**Stated task:** Copy the listing from the line with "coordinates (335, 35)." to the line with "This screenshot has width=2576, height=728. I", swapping "hashtag" for "bookmark icon" and leaving everything else unchanged.

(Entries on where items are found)
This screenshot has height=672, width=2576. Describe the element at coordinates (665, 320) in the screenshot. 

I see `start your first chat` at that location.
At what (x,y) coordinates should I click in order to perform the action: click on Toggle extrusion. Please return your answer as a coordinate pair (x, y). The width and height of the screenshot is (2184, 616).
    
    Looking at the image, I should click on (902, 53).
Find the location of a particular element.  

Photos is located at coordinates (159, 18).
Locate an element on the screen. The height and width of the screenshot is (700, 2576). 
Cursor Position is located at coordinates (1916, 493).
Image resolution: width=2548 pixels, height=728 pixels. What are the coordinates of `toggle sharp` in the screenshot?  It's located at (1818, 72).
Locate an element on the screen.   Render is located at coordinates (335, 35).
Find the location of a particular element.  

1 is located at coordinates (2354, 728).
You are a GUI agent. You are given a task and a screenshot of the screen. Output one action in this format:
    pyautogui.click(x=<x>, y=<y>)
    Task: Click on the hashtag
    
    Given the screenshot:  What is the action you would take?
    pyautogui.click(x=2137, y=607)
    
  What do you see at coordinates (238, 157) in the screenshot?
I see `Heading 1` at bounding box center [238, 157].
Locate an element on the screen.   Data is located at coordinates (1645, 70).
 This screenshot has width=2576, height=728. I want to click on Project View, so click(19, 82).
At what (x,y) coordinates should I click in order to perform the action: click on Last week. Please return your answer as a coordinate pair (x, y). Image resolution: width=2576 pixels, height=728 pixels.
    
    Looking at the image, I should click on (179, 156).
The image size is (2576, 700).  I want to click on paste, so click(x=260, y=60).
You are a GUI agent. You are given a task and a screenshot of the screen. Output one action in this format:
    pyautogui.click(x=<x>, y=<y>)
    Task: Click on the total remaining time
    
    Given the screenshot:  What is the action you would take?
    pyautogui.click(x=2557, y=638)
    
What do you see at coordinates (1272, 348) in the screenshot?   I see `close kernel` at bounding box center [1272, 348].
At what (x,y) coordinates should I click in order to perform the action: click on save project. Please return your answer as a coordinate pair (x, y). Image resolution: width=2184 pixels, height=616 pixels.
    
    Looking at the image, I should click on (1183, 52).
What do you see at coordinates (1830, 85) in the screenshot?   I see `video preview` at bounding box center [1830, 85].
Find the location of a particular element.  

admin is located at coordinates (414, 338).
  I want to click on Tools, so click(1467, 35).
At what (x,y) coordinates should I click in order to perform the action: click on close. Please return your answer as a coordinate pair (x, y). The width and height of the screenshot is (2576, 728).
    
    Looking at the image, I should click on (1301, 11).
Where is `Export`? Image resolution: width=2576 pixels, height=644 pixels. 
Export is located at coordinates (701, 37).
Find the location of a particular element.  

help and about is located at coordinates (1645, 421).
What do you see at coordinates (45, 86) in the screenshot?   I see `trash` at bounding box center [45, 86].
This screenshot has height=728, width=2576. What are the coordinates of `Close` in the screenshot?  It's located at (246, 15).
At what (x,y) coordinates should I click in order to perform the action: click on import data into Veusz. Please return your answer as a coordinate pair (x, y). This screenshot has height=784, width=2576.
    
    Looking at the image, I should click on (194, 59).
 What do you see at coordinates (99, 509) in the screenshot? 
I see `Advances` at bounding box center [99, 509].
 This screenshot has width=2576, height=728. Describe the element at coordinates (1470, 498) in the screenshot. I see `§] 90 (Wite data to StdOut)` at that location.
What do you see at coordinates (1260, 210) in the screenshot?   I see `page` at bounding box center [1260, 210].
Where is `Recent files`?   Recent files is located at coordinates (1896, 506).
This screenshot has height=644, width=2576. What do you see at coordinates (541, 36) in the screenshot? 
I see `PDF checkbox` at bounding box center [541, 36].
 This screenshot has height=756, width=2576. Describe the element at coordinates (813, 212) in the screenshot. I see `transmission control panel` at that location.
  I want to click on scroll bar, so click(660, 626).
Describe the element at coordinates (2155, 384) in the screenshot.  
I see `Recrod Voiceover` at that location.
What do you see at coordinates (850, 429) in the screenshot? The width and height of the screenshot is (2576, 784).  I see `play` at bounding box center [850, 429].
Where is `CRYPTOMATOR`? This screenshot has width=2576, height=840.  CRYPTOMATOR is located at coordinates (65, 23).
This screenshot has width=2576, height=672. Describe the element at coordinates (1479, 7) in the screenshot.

**Correct answer:**
Locate an element on the screen.   Render is located at coordinates (335, 35).
Find the location of a particular element.  

1 is located at coordinates (2354, 728).
You are a GUI agent. You are given a task and a screenshot of the screen. Output one action in this format:
    pyautogui.click(x=<x>, y=<y>)
    Task: Click on the bookmark icon
    
    Given the screenshot:  What is the action you would take?
    pyautogui.click(x=2137, y=607)
    
  What do you see at coordinates (238, 157) in the screenshot?
I see `Heading 1` at bounding box center [238, 157].
Locate an element on the screen.   Data is located at coordinates (1645, 70).
 This screenshot has width=2576, height=728. I want to click on Project View, so click(19, 82).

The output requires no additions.